The choices for such a policy could range from one that provides information to faculty about open-access outlets for their work to the creation of a University-wide open-access archive for scholarly work. Mugar Memorial Library director Robert Hudson, an open-access proponent, says the University spends about $1 million a year on books, but more than $8 million on approximately 42,500 journals, with annual subscription rates that can reach $20,000 and that have been increasing 6 percent to 10 percent a year.
Consequently, says Hudson, “either we get less every year, or I ask for more money so we can essentially stand still.” Beyond the inflation, he says, the restrictions of the current system conflict with “what we want scholarship to do,” which is “to be as widely disseminated as possible,” including to those who don’t have or can’t afford a subscription.
Traditionally, journal publishers have used subscriptions to cover the costs of printing, marketing, and distribution. Many also charge a per-page fee to researchers whose work they publish, which can add up to thousands of dollars. The journals control access to the published papers, because they often hold exclusive copyright. But now, thanks to the Internet, printing presses and expensive distribution networks are no longer needed, says David Ozonoff, a School of Public Health professor of public health, who is a member of BU’s Faculty Council and a co–editor-in-chief of the open-access journal Environmental Health.
Of course, there are still costs for editing, marketing, and other logistics, even for online journals, and open-access journals typically charge scholars a flat processing fee to cover these costs. For example, BioMed Central, the for-profit publisher of Environmental Health, charges authors $1,700.

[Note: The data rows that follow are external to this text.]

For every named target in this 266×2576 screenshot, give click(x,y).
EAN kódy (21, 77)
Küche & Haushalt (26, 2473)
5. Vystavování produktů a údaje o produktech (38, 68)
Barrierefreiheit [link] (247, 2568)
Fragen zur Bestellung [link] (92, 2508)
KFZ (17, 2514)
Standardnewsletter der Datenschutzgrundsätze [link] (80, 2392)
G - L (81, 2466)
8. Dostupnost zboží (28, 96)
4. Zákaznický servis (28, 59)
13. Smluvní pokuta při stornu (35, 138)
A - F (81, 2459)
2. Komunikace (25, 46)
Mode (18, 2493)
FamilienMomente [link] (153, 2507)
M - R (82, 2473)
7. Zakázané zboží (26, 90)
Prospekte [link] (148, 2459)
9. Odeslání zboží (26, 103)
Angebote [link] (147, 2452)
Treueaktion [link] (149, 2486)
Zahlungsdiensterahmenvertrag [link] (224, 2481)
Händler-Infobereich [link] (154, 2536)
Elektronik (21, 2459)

Ozonoff says that some universities, such as the University of California, are footing the bill for their faculty for open-access publishing fees, and in other cases, researchers have included these fees as a line item in their grant applications. At least one major source of grants, the National Institutes of Health (NIH), recently mandated that any research it funds must be open-access within a year after publication.
Currently, according to a recent editorial in Environmental Health, only about 10 percent of published scientific articles are accessible without restrictions. But a 2006 survey by the Washington, D.C.–based Association of Research Libraries found that 43 percent of its member universities and research institutions already had open-access archives and 35 percent were planning one. “Open access is an irresistible tide,” says Ozonoff. “The publishers see this. They’ve been trying to prevent it, but it’s impossible.”
Some publishers have adapted by moving to an open-access business model, while others allow open access for an additional author’s fee. “With entities like NIH insisting that researchers they fund seek open access for their publications,” says Millen, “it’s just a matter of time before faculty become familiar with their options and the resources that are emerging.” She says she would like to bring other scholarly work, such as teaching materials, into the open-access fold in addition to research publications.
Millen points out that big publishers aren’t the only ones with concerns about open access; some faculty members worry about the integrity of peer review in a looser, open-access world. They also worry about losing ownership rights of their intellectual property.
“Faculty members want to see their work promoted,” says Millen. “They want it to have the greatest opportunity for impact in their field. But they also want their scholarship protected.” Possible middle ground solutions include instituting a pre–open access embargo, as the NIH has done, or giving faculty the choice of opting out of an institutional open-access archive for any given piece of scholarship.
“We hope to come up with some concrete steps that the University can take to see that our faculty and their work are promoted as widely as possible,” says Millen, “and to create a more dynamic scholarly interchange, which is really what this is about."